▶ _List of tasks_:
- a) List every place named in the article on Chris Christie's ad campaign and special election, which appears below along with the data.
- b) Extend the article on Chris Christie's ad campaign and special election, placed below ahead of the data, by writing what follows its final sentence.

▶ _Passage for review_:

Turn on the television and wait five minutes and it begins playing. “It’s in our blood, our DNA,” the painfully high voice sings, “Because we’re stronger than the storm.” The ad closes with New Jersey Governor Chris Christie and his family playing on the beach.
The 25 million dollar ad campaign feels like it has been in rotation forever. The earnest warbling of the song can be heard everywhere. It probably isn’t doing much to move tourists to the Jersey Shore, but that isn’t what it’s there for. It’s there to remind everyone that Christie is the guy who flew over the state in a helicopter after Hurricane Sandy. We’re not stronger than the storm, is the message. Christie is.
The 25 million dollar ad campaign like the 24 million dollar special election is about the Governor of New Jersey.
Some Democrats have criticized both moves as cynical elections ploys and that’s true and it isn’t. The election, against a placeholder candidate, is no threat to Governor Christie who is running 60 to 28.
No matter how many minority voters Cory Booker brings to the polls (and it’s no sure bet that he will bring any, Booker for the moment is far more popular among white liberals than among the inner city voters he is deserting in Newark) there is no conceivable way that Christie could lose this election.
But it’s not just about winning another four years. It’s about 2016.
Christie doesn’t just want to win. He wants to win by a landslide. And he doesn’t just want to win by a landslide. He wants to win as many Democrats and Independents as he can to make the case that he is the sure thing for 2016. The candidate who is bound to be electable because he has a track record of winning over blue voters.

▶ _Given data_:
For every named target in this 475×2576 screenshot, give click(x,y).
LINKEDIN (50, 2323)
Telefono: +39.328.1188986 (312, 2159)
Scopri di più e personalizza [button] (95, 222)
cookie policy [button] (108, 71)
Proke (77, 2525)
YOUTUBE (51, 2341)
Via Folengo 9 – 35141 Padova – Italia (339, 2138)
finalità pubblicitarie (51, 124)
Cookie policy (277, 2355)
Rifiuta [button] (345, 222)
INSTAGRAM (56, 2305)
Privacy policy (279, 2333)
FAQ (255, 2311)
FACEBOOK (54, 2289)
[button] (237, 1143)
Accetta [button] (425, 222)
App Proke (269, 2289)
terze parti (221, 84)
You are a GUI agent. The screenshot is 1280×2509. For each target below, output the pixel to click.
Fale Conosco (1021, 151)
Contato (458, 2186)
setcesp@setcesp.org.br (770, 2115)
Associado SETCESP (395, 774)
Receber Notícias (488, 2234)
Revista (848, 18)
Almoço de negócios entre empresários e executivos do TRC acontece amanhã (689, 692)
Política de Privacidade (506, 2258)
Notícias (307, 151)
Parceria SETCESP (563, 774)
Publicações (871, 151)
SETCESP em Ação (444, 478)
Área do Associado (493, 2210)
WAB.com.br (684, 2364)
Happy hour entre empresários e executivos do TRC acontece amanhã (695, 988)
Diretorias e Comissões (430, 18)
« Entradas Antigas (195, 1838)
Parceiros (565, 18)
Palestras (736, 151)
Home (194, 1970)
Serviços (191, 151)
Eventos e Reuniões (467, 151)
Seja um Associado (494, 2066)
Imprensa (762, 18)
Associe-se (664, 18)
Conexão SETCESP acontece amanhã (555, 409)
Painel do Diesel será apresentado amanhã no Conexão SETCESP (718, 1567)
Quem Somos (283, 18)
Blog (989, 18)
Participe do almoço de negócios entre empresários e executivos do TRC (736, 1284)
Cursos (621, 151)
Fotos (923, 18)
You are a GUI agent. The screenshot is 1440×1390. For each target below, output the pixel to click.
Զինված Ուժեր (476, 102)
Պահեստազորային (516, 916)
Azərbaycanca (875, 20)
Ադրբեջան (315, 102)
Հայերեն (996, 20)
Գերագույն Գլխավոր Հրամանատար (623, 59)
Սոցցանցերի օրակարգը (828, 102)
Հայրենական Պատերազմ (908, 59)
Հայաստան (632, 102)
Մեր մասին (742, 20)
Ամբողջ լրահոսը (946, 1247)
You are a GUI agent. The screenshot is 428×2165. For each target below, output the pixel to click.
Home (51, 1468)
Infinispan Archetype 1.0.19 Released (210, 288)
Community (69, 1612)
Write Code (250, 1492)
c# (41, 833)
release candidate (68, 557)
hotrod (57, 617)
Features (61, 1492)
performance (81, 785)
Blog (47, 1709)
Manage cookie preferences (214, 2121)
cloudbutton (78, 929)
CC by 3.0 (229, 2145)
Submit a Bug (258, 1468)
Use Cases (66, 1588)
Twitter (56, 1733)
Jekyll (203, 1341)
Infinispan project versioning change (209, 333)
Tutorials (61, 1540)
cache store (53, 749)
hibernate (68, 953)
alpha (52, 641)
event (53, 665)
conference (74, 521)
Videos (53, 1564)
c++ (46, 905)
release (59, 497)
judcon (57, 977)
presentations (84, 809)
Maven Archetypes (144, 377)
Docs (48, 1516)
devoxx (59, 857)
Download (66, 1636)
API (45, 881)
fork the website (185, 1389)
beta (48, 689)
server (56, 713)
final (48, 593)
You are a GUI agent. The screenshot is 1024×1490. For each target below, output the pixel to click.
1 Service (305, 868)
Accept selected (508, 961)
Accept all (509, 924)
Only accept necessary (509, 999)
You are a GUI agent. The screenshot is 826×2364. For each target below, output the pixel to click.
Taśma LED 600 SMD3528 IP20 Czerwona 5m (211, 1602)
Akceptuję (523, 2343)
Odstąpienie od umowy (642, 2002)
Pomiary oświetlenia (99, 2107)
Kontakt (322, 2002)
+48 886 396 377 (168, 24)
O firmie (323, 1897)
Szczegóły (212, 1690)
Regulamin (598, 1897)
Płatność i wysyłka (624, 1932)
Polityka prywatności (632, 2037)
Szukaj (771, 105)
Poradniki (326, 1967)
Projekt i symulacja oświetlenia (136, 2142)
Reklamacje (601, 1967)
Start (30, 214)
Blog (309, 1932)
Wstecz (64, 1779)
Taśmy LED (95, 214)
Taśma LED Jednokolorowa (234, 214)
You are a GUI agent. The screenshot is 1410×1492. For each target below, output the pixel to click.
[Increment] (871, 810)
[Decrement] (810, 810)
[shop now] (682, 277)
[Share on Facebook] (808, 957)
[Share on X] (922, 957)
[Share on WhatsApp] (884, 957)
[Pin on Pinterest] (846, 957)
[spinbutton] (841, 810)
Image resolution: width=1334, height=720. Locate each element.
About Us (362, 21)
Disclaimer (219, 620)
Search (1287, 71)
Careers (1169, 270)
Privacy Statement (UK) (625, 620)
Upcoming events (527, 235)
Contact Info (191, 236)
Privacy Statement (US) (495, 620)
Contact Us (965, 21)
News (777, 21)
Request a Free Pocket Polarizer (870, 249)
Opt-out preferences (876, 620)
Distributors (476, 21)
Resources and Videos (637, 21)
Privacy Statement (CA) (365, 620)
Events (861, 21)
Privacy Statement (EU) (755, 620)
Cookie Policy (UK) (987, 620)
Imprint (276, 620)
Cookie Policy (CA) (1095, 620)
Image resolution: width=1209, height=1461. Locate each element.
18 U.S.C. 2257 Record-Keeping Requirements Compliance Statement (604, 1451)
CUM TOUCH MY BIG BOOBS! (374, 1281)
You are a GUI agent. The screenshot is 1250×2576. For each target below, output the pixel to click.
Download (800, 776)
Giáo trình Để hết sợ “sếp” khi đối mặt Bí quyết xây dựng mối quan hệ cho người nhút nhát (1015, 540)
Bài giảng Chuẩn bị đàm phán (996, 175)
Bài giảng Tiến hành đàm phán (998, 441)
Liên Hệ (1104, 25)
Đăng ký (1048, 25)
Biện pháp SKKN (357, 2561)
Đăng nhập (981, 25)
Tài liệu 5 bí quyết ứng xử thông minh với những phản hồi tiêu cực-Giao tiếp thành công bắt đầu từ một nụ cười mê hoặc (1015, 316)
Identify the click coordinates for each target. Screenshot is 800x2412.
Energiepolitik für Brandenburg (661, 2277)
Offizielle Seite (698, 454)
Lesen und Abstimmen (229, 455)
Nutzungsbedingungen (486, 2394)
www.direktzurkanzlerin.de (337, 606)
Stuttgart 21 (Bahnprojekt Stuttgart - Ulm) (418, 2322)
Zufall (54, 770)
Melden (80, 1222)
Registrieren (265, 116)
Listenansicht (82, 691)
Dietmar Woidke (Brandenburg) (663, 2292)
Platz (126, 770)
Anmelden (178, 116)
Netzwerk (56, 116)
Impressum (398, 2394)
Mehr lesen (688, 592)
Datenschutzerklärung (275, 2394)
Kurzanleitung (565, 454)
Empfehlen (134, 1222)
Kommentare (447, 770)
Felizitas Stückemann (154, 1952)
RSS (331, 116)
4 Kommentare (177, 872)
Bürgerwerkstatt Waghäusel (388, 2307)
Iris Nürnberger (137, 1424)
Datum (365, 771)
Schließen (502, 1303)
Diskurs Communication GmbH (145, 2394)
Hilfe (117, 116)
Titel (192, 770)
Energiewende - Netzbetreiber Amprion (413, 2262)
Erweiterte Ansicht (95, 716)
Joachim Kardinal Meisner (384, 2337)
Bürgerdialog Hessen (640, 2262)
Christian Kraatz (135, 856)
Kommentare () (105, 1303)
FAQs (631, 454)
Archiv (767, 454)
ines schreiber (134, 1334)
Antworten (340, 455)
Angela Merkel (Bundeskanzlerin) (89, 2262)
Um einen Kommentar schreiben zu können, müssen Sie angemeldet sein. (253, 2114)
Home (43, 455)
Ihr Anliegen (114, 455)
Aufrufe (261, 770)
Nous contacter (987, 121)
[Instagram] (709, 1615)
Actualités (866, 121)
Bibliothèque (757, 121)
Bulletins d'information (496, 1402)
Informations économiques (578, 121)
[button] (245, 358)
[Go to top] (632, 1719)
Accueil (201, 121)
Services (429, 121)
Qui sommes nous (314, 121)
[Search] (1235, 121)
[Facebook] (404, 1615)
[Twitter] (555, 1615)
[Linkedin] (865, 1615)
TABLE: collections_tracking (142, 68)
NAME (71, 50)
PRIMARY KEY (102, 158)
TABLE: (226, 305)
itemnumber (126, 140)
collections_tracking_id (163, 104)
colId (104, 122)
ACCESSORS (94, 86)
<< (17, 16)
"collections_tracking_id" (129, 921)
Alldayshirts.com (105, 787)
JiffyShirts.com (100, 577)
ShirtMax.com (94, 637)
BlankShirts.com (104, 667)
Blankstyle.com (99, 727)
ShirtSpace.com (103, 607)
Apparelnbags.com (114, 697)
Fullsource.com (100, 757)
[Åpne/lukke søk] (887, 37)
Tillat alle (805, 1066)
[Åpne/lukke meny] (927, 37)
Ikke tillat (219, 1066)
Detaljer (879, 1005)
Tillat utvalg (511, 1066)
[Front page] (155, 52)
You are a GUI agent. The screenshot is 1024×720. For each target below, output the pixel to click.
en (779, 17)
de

▶ _Responses by task_:
- a) New Jersey, the Jersey Shore, Newark

- b)
The 2012 election involved two deals being cut for the 2016 election. Obama cut a deal with Bill Clinton to endorse Hillary for the Democratic nomination in 2016 in exchange for Bill coming out there and campaigning for him and another deal with Chris Christie to give him an easy election now and a clear path to the Republican nomination 2016.
Unprecedentedly the deals made in 2012 are supposed to lock down the nominations for both parties in the 2016 presidential election.
Christie considered jumping into 2012, before deciding to stay out of it. But that didn’t mean that he had any interest in Romney locking down the job and preventing him from running until 2020. And he gave Romney exactly the kind of help you would expect from a man who ran ads in 2008 touting his compatibility with Obama.
New Jersey politics has always been cynical. Its last governor was responsible for a monumental financial scam. The governor before him resigned after a gay affair spilled out into the tabloids. The President of the New Jersey Senate doubles as the General Organizer for the International Association of Ironworkers.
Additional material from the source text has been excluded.